US 11,886,919 B2
	Directing queries to nodes of a cluster of a container orchestration platform distributed across a host system and a hardware accelerator of the host system
Diman Zad Tootaghaj, Milpitas, CA (US); Anu Mercian, Milpitas, CA (US); Vivek Adarsh, Santa Barbara, CA (US); and Puneet Sharma, Milpitas, CA (US)
Assigned to Hewlett Packard Enterprise Development LP, Spring, TX (US)
Filed by Hewlett Packard Enterprise Development LP, Houston, TX (US)
Filed on Jul. 26, 2022, as Appl. No. 17/814,895.
Application 17/814,895 is a continuation of application No. 17/222,160, filed on Apr. 5, 2021, granted, now 11,436,054.
Prior Publication US 2022/0382593 A1, Dec. 1, 2022
This patent is subject to a terminal disclaimer.
Int. Cl. G06F 9/50 (2006.01); G06F 9/455 (2018.01); G06F 9/54 (2006.01)

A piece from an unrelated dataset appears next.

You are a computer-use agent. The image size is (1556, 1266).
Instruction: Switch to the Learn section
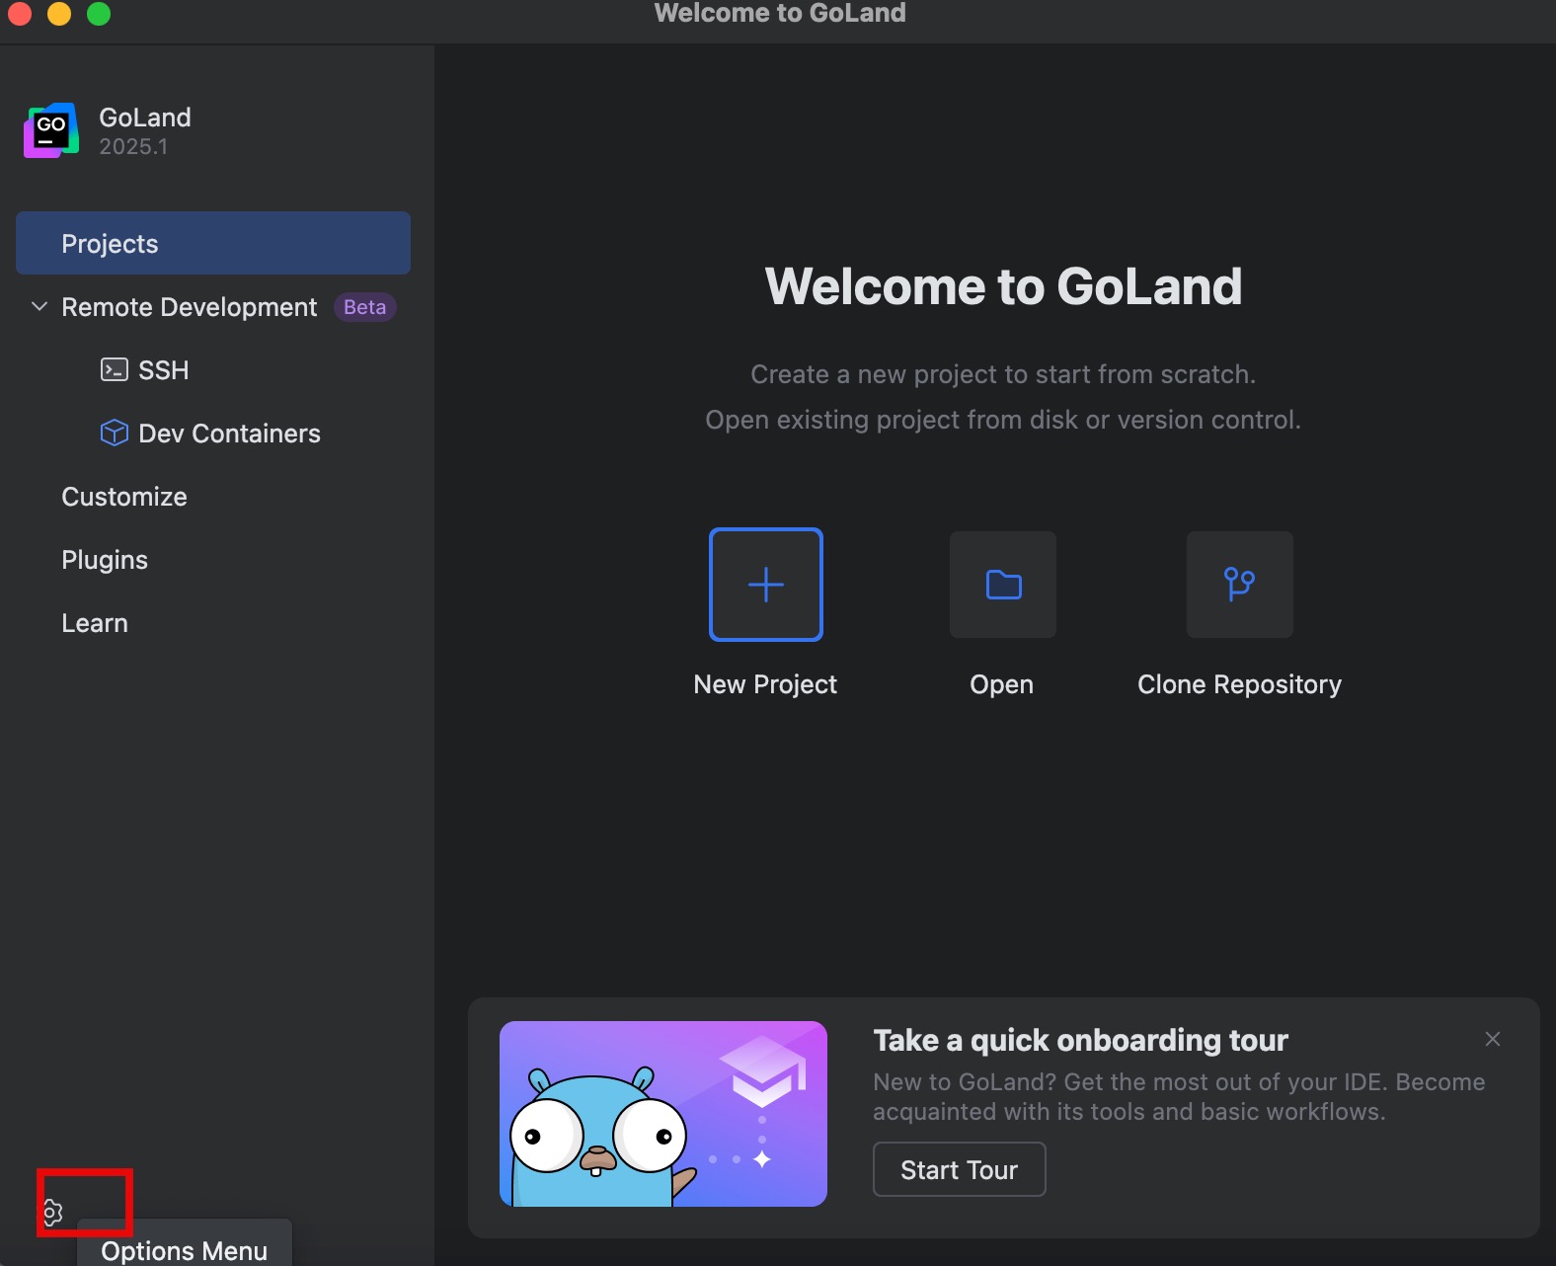[95, 623]
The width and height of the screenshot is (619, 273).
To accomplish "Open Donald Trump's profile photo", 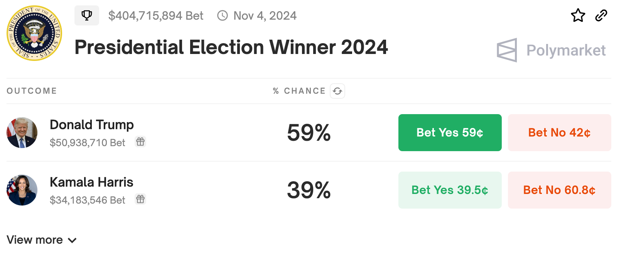I will tap(22, 133).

CPC G06F 9/5027 (2013.01) [G06F 9/45558 (2013.01); G06F 9/547 (2013.01); G06F 2009/4557 (2013.01)]

20 Claims

1. A method comprising:

receiving queries at a gateway of a cluster of a container orchestration platform, wherein the cluster includes a host system comprising a first processing resource and a hardware accelerator of the host system, the hardware accelerator comprising a second processing resource, wherein the host system comprising the first processing resource or the hardware accelerator comprising the second processing resource comprises a primary node of the cluster, and wherein the host system and the hardware accelerator comprise a plurality of worker nodes of the cluster;

distributing, at the gateway, the queries among the plurality of worker nodes of the host system and the hardware accelerator based on a queuing model that takes into consideration respective compute capacities of the first processing resource of the host system and the second processing resource of the hardware accelerator;

performing auto-scaling to run a quantity of instances of an application in the plurality of worker nodes; and

responsive to receipt of the queries, directing the queries to the plurality of worker nodes according to the distributing for processing, by the plurality of worker nodes, the quantity of instances of the application.